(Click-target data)
··········
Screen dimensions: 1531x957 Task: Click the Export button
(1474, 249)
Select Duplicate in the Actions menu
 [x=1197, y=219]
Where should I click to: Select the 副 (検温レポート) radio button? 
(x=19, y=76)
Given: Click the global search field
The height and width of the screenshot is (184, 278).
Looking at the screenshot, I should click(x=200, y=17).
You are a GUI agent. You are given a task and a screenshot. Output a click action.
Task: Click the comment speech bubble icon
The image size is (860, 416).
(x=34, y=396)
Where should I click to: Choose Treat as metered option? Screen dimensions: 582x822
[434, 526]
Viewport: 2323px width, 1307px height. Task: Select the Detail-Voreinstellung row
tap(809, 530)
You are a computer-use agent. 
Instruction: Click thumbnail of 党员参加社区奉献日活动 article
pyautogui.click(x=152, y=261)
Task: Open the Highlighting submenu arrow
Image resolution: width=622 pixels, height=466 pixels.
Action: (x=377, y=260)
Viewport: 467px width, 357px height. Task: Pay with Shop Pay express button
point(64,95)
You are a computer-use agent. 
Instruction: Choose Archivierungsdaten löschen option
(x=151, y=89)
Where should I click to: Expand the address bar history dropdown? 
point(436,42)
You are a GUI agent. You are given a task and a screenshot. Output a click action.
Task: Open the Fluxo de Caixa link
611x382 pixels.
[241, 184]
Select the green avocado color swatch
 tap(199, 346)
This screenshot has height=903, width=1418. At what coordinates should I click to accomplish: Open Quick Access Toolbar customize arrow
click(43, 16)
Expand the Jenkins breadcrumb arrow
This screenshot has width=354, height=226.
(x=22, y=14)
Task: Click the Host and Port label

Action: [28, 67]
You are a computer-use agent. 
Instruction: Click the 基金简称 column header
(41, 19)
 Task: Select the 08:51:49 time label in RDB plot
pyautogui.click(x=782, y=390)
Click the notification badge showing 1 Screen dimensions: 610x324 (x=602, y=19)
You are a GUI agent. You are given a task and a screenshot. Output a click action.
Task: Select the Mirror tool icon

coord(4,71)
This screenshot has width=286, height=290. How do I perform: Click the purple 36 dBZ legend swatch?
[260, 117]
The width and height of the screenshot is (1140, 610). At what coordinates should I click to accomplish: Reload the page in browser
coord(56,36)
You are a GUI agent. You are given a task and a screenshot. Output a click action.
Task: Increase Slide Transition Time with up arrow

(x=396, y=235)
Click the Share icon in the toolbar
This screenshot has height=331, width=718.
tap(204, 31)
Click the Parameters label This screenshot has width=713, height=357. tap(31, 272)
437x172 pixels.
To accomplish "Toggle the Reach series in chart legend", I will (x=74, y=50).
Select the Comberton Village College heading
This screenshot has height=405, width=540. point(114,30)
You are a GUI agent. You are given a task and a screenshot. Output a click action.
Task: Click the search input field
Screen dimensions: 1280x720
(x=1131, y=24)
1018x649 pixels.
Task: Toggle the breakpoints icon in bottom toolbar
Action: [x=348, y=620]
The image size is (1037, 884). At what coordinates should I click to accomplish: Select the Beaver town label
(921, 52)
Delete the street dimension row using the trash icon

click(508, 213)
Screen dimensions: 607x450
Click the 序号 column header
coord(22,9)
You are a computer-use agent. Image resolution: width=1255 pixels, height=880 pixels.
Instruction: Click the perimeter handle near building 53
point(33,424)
··········
* _DO THIS_
Copy the items above word for word, starting at the first line and ending with the line that contains "(x=151, y=89)".

* _ANSWER TO THE TASK_
Screen dimensions: 1531x957 Task: Click the Export button
(1474, 249)
Select Duplicate in the Actions menu
 [x=1197, y=219]
Where should I click to: Select the 副 (検温レポート) radio button? 
(x=19, y=76)
Given: Click the global search field
The height and width of the screenshot is (184, 278).
Looking at the screenshot, I should click(x=200, y=17).
You are a GUI agent. You are given a task and a screenshot. Output a click action.
Task: Click the comment speech bubble icon
The image size is (860, 416).
(x=34, y=396)
Where should I click to: Choose Treat as metered option? Screen dimensions: 582x822
[434, 526]
Viewport: 2323px width, 1307px height. Task: Select the Detail-Voreinstellung row
tap(809, 530)
You are a computer-use agent. 
Instruction: Click thumbnail of 党员参加社区奉献日活动 article
pyautogui.click(x=152, y=261)
Task: Open the Highlighting submenu arrow
Image resolution: width=622 pixels, height=466 pixels.
Action: (x=377, y=260)
Viewport: 467px width, 357px height. Task: Pay with Shop Pay express button
point(64,95)
You are a computer-use agent. 
Instruction: Choose Archivierungsdaten löschen option
(x=151, y=89)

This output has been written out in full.